Supplied text:
The recommendation systems at websites such as Amazon and Netflix use a technique called “collaborative filtering.” To determine what products a given customer might like, they look for other customers who have assigned similar ratings to a similar range of products, and extrapolate from there.
The success of this approach depends vitally on the notion of similarity. Most recommendation systems use a measure called cosine similarity, which seems to work well in practice. Last year, at the Conference on Neural Information Processing Systems, MIT researchers used a new theoretical framework to demonstrate why, indeed, cosine similarity yields such good results.
This week, at the same conference, they are reporting that they have used their framework to construct a new recommendation algorithm that should work better than those in use today, particularly when ratings data is “sparse” — that is, when there is little overlap between the products reviewed and the ratings assigned by different customers.
The algorithm’s basic strategy is simple: When trying to predict a customer’s rating of a product, use not only the ratings from people with similar tastes but also the ratings from people who are similar to those people, and so on.
The idea is intuitive, but in practice, everything again hinges on the specific measure of similarity.
“If we’re really generous, everybody will effectively look like each other,” says Devavrat Shah, a professor of electrical engineering and computer science and senior author on the paper. “On the other hand, if we’re really stringent, we’re back to effectively just looking at nearest neighbors. Or putting it another way, when you move from a friend’s preferences to a friend of a friend’s, what is the noise introduced in the process, and is there a right way to quantify that noise so that we balance the signal we gain with the noise we introduce? Because of our model, we knew exactly what is the right thing to do.”
All the angles
As it turns out, the right thing to do is to again use cosine similarity. Essentially, cosine similarity represents a customer’s preferences as a line in a very high-dimensional space and quantifies similarity as the angle between two lines.

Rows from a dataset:

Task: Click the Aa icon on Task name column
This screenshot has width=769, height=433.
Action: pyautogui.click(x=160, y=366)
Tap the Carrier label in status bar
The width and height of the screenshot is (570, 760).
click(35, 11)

Requirements:
(1) In the article on recommendation algorithms, what does it mean for ratings data to be "sparse"?
(2) Pick up the article on recommendation algorithms after its final sentence and keep writing it.

Task-by-task outputs:
(1) There is little overlap between the products reviewed and the ratings assigned by different customers.

(2)
Suppose, for instance, that you have two points in a Cartesian plane, the two-dimensional coordinate system familiar from high school algebra. If you connect the points to the origin — the point with coordinates (0, 0) — you define an angle, and its cosine can be calculated from the point coordinates themselves.
If a movie-streaming service has, say, 5,000 titles in its database, then the ratings that any given user has assigned some subset of them defines a single point in a 5,000-dimensional space. Cosine similarity measures the angle between any two sets of ratings in that space.
When data is sparse, however, there may be so little overlap between users’ ratings that cosine similarity is essentially meaningless. In that context, aggregating the data of many users becomes necessary.
The researchers’ analysis is theoretical, but here’s an example of how their algorithm might work in practice. For any given customer, it would select a small set — say, five — of those customers with the greatest cosine similarity and average their ratings. Then, for each of those customers, it would select five similar customers, average their ratings, and fold that average into the cumulative average. It would continue fanning out in this manner, building up an increasingly complete set of ratings, until it had enough data to make a reasonable estimate about the rating of the product of interest.
Filling in blanks
For Shah and his colleagues — first author Christina Lee PhD ’17, who is a postdoc at Microsoft Research, and two of her Microsoft colleagues, Christian Borgs and Jennifer Chayes — devising such an algorithm wasn’t the hard part. The challenge was proving that it would work well, and that’s what the paper concentrates on.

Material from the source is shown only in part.